AIM OF THE TASK: Only lines holding the string "screenshot" are wanted; copy each one from the material.

MATERIAL PROVIDED:
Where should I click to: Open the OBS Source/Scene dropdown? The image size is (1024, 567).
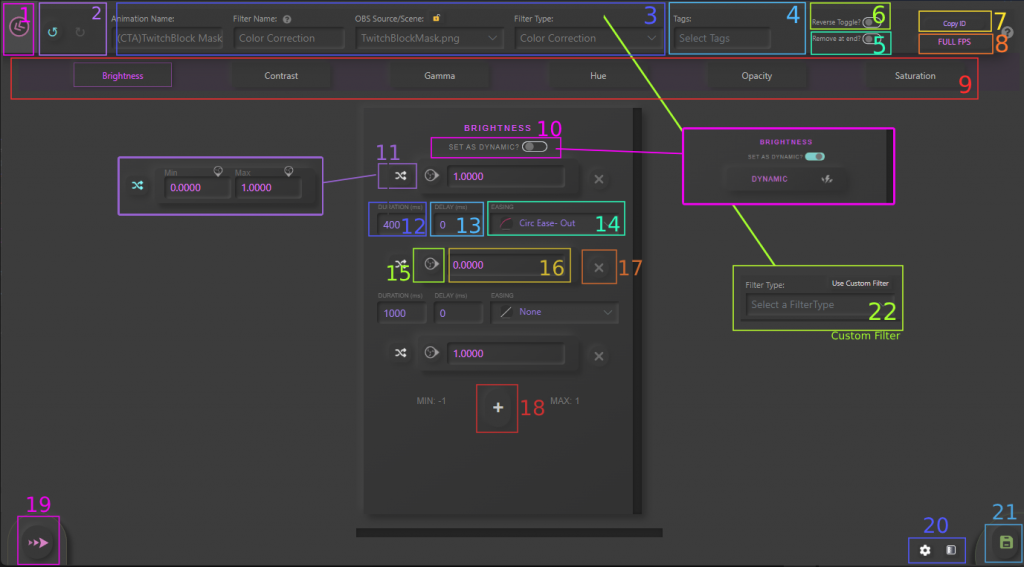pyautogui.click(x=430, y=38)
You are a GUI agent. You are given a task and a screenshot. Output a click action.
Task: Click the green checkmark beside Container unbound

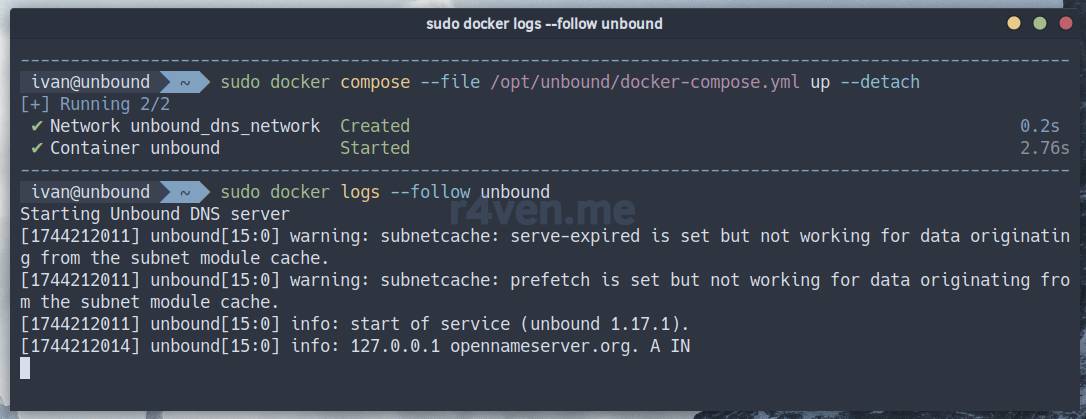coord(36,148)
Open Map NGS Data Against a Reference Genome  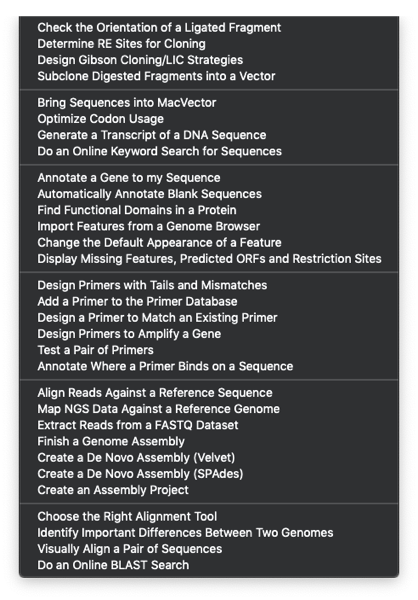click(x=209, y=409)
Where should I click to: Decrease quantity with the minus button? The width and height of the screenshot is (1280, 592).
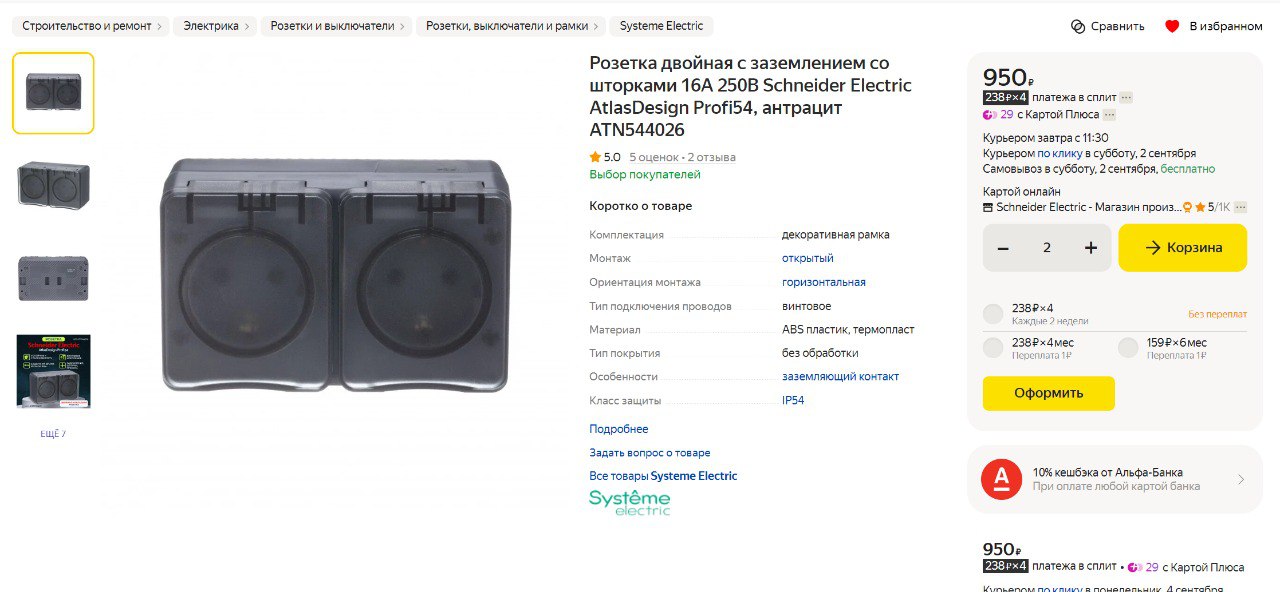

SOLUTION BELOW:
You are a GUI agent. You are given a task and a screenshot. Output a click action.
Where should I click to: Decrease quantity with the minus button? The width and height of the screenshot is (1280, 592).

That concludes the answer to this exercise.